Presently, SAS-SFR is used at KIT in the framework of research and development activities, investigating safety issues related to innovative sodium cooled critical systems. These activities are mostly imbedded in research programmes supported by the European Commission in the Horizon 2020 Programme. Presently, SAS-SFR is used at KIT for theoretical support of experiments with sodium boiling foreseen in the KASOLA facility. SAS-SFR has also supported the development of other system codes such as ASTEC-Na (JASMIN Project).

SIM-SFR (being one of SIM-‘‘family” codes: SIM-ADS, SIM-LWR, SIM-SFR, SIM-LFR, SIM-GFR, SIM-MSR) is a PC-based; multi node point kinetic (PK) model that describes the nuclear and thermal-hydraulic characteristics of both critical and sub-critical reactor cores. Two distinctly separate neutronic core models are run concurrently, namely a single node point kinetic (PK) model that acts as the driver for a multi-node  thermo-hydraulic model, and a multi-node neutronic model  allowing changes in the axial power profile during the transient according to nodal temperature and nodal reactivity variations (such as changes in control rod positions or local coolant void formation). In the single node PK neutronic model, the axial power profile is assumed to remain unchanged during a transient. Both neutronic models should yield identical results in core averaged parameters for ‘‘simple” transients, thereby serving as a continuous calculational cross-check to each other. The neutron kinetics of each nuclear model is described by 6 or 8-delayed neutron precursor groups on the nodal level, and a complete set of nodal dependent reactivity feedback coefficients such as Doppler, coolant and fuel expansion, diagrid expansion, void, control rod position, etc. The nodal time characteristics of the decay heat after reactor shutdown are described by up to 10 decay heat groups.

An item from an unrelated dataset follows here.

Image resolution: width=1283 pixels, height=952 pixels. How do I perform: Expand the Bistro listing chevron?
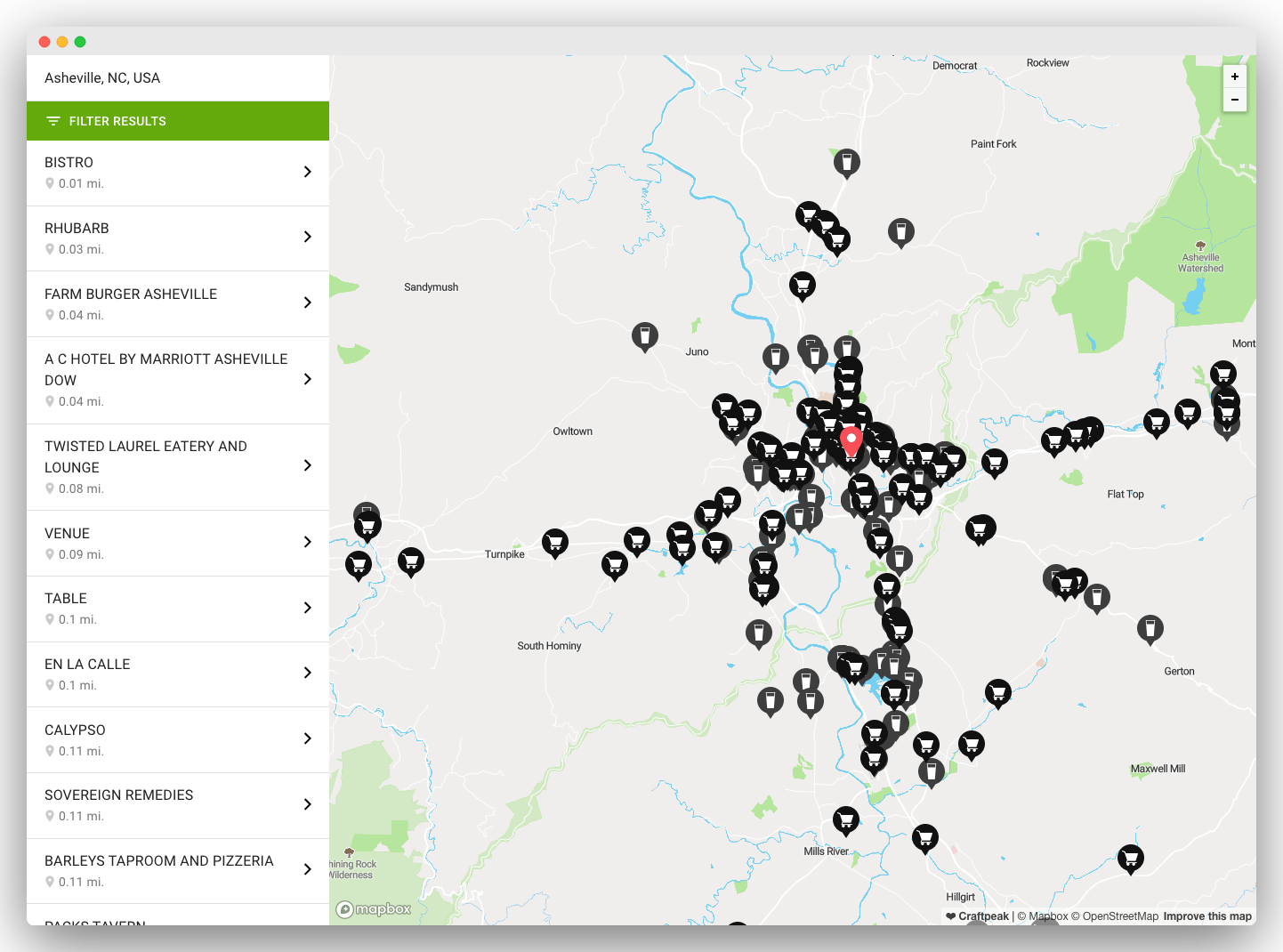click(308, 172)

The family code system SIM-SFR, SIM-GFR, SIM-ADS, SIM-MS, etc. has been developed and used extensively over the last fifteen years to perform transient analyses for various European projects such as both LBE-cooled and He-cooled ADS designs during the PDS-XADS project, the EFIT-Pb and EFIT-He facilities, and XT-ADS experimental ADS during the EUROTRANS project, the ETDR experimental reactor during the GCFR project, the AMSTER molten salt reactor during the MOST project, and the CDT, ESFR, LEADER, and GoFastR projects as one of the system codes. SIM-SFR has been furthermore validated against available Superphénix transient data, and has been tested and validated extensively against actual LWR transient plant data for both PWRs and BWRs. The SIM-family has also been tested and benchmarked to other large code systems such as RELAP, TRACE, CATHARE, and SAS4A during the various projects listed above. The SIM-family codes can describe the nuclear core behavior during the initial accident phase before the geometric integrity of the core is compromised.